TRPA Executive Director John Singlaub resigns |

TRPA Executive Director John Singlaub resigns

Martin Griffith
The Associated Press
and Elaine Goodman
Bonanza News Service
Jim Grant / Tahoe Daily TribuneSinglaub's resignation letter was submitted Friday to Tahoe Regional Planning Agency governing board Chair Allen Biaggi; a copy of it was obtained Sunday by The Associated Press.

SOUTH LAKE TAHOE, Calif. ” John Singlaub has resigned as executive director of the Tahoe Regional Planning Agency, saying he’s fulfilled his commitment to stay on the job for five years and citing the “relentlessly grinding” nature of the position.

Singlaub’s resignation letter was submitted Friday to Tahoe Regional Planning Agency Governing Board Chair Allen Biaggi.

In it, Singlaub said he lived up to a pledge to stay in the job for five years, and thinks the timing is right for his departure because of a major turnover in the 15-member board this month.

“As previous executive directors have experienced, the position is relentlessly grinding on the individual who sits at the helm of TRPA, both mentally and physically,” he wrote.

“The issues TRPA confronted in 2004 are very different than those we face today, and I think it is appropriate to let this new board select an executive director they believe is the right person for those new challenges,” he added.

His resignation becomes effective Feb. 28; he was named to the post in

October 2003.

Singlaub had planned to announce his resignation to TRPA staff Monday, but sent out a notice to staff on Sunday following news reports of his decision, said TRPA spokesman Dennis Oliver.

The TRPA is a bi-state land-use regulatory agency charged with protecting Lake Tahoe, and Singlaub was often caught between competing interests of environmentalists and developers.

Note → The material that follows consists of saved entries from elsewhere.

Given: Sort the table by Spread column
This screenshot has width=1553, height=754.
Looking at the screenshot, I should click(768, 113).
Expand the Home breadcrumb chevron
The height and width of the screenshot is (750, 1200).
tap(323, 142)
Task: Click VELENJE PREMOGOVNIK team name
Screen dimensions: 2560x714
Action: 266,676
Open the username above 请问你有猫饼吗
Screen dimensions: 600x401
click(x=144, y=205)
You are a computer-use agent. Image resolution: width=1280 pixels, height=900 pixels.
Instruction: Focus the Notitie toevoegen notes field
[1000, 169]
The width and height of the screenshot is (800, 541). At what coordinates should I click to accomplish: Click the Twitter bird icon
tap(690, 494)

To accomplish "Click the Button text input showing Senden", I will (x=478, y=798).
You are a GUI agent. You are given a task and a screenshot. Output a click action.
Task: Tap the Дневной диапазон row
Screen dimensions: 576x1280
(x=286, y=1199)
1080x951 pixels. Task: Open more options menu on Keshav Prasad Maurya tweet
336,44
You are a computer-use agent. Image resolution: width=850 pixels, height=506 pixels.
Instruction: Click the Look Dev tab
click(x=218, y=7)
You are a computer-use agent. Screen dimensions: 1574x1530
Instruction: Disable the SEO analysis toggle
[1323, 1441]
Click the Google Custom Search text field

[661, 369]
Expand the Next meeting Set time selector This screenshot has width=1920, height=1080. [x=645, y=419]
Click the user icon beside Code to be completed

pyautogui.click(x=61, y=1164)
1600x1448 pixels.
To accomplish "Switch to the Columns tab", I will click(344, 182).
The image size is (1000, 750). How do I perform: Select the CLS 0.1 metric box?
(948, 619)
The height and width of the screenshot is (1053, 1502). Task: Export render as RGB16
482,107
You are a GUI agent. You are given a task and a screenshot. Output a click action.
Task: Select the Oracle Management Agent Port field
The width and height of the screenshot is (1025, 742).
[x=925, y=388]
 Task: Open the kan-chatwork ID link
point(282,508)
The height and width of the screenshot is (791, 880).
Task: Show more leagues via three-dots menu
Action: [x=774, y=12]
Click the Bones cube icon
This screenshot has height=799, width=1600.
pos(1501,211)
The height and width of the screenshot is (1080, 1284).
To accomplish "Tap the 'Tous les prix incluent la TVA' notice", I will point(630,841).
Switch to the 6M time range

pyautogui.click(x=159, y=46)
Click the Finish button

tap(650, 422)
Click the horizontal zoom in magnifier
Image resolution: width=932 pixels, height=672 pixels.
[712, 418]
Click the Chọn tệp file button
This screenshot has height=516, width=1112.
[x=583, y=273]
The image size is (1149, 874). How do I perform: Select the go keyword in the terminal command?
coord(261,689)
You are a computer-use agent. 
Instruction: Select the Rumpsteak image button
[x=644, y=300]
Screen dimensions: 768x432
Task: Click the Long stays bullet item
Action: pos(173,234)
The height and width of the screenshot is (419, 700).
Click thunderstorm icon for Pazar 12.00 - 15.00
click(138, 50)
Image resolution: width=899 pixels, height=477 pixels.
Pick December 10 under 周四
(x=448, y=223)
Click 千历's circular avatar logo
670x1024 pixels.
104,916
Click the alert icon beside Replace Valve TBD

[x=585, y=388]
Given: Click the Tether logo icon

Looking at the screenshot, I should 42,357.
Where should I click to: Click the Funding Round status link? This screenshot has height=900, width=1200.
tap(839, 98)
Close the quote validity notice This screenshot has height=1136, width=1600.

Most recently, the agency’s shorezone ordinances, which regulate development along Lake Tahoe’s shore including how many piers and buoys are allowed, have come under fire.

Rochelle Nason, executive director of the League to Save Lake Tahoe, was

surprised Sunday to hear of Singlaub’s resignation.

“We did not agree with John’s policy of intensifying development in the basin, but we admired his commitment to Lake Tahoe,” Nason told the Tahoe Daily Tribune.

El Dorado County Supervisor Norma Santiago, who represents the county on the

TRPA Governing Board, said Singlaub would be “sorely missed.”

“John has added a lot in moving the organization in the direction it needed to go during his tenure,” Santiago said. “He has a very, very strong commitment to the protection of this lake.”

Santiago said the Governing Board would likely form a selection committee at its Wednesday meeting to begin looking for Singlaub’s successor.

The ideal candidate would have excellent communication skills and be able to build partnerships with others in the community, she said, including conservation groups and businesses.

“We need someone who can help foster those relationships,” Santiago said. “Understand that we are all in this together.”

Singlaub’s resignation came the same week that Tim Leslie, a California governor appointee to the TRPA Governing Board, and former California legislator, resigned his position. Leslie cited philosophical conflicts with some board members over development projects for his resignation.

Leslie said that Singlaub’s resignation had nothing to do with his own. He described Singlaub as a centrist who tried to move various projects forward despite resistance.

“I was surprised by John’s resignation,” Leslie said Sunday. “I thought he did a good job in a tough environment. He has the kind of job you can’t win no matter what you do. You’re either giving everything to the development community or to the environmental community. It’s very difficult.”

Leslie said while he heard criticism of Singlaub from some board members, he thinks Singlaub resigned on his own.

During his performance review in November 2007, some board members complained about Singlaub’s management and communication skills.

Also during his tenure, TRPA emerged as a favorite target for those seeking to assign blame for the Angora fire in June 2007, which destroyed 254 homes in South Lake Tahoe.

Some homeowners accused the agency of dragging its feet on projects to reduce the wildfire threat at Tahoe. Singlaub has said he was shocked by the public backlash.

In his letter, Singlaub said he now plans to spend time with family and friends, as well as ski, kayak and hike at Tahoe.